Justiça condena ex-prefeito e ex-vereador envolvidos em fraudes de licitação na Paraíba

18 set 2024 - Paraíba / Política

Edmilson Alves dos Reis Filho, conhecido como “Nego de Guri” — Foto: Reprodução

A Justiça Federal condenou mais dois integrantes de um dos maiores esquemas de corrupção já registrados na Paraíba, conforme pedido do Ministério Público Federal (MPF). Edmilson Alves dos Reis Filho, conhecido como “Nego de Guri”, e Francisco de Assis Ferreira Tavares, o “Assis Catanduba”, foram sentenciados por fraude em processos licitatórios e, no caso de Edmilson, também por formação de quadrilha. As penas de ambos, no entanto, foram substituídas pelo pagamento de multas e a prestação de serviços comunitários.

Edmilson Alves, que exercia o cargo de prefeito de Teixeira (PB) em 2015, homologou um processo licitatório que favorecia uma construtora ligada a Francisco de Assis, então vereador do município e aliado político.
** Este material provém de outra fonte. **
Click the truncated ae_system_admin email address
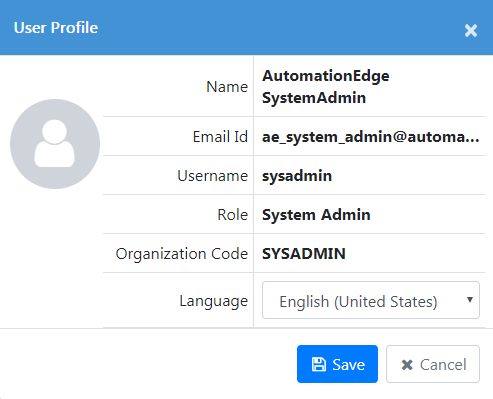The image size is (493, 399). 370,137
As investigações apontaram que o ex-prefeito e o ex-vereador se uniram a representantes de empresas de construção para a prática de fraudes licitatórias, principalmente em obras de pavimentação na cidade.
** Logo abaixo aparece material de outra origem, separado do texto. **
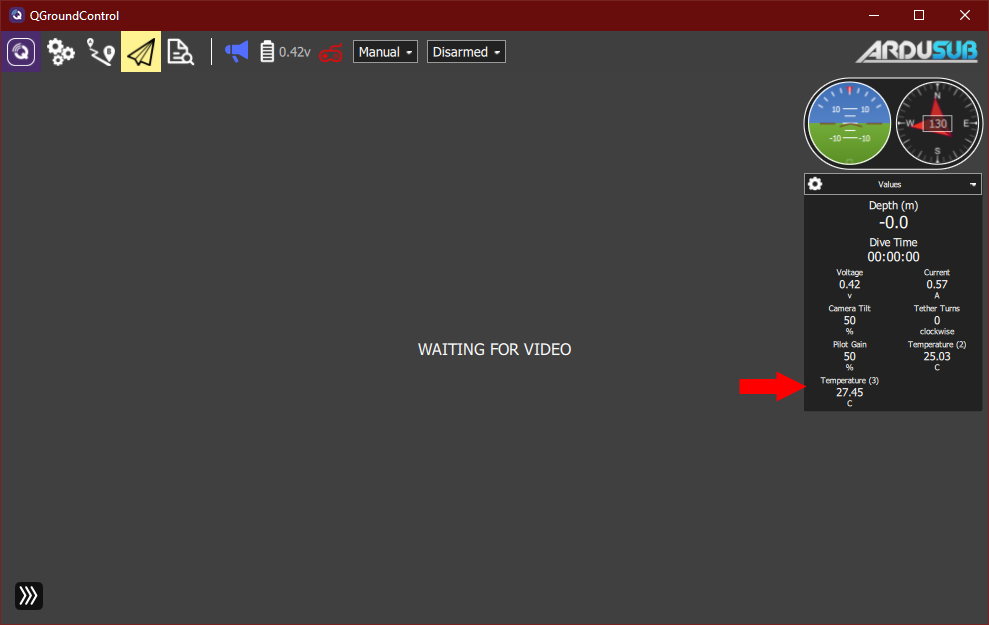Switch to the Plan waypoint view

(x=101, y=52)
O esquema direcionava a licitação em favor da construtora M&M Construção, controlada indiretamente por Francisco de Assis, que, devido à sua posição como vereador, não poderia participar diretamente do certame. Para simular a legalidade do processo, a Construtora Millenium também participou da concorrência, embora estivesse apenas emprestando sua estrutura documental para encobrir a fraude. Edmilson, por sua vez, executava as obras em parceria com as empresas envolvidas.

Operação Recidiva desarticulou esquema

A condenação faz parte dos desdobramentos da Operação Recidiva, deflagrada em novembro de 2018 por uma força-tarefa do MPF, Controladoria-Geral da União (CGU) e Polícia Federal (PF). A operação desmantelou uma organização criminosa especializada em fraudar licitações e desviar recursos públicos em obras de construção civil em vários municípios da Paraíba, além de estados vizinhos como Ceará, Pernambuco, Alagoas e Rio Grande do Norte.

Os criminosos envolvidos no esquema já haviam sido processados e condenados por práticas semelhantes em investigações anteriores, mas continuaram a operar de forma ilícita, mascarando os desvios de recursos e lavando dinheiro público. O MPF estima que as fraudes realizadas entre 2015 e 2018 somaram mais de R$ 20 milhões.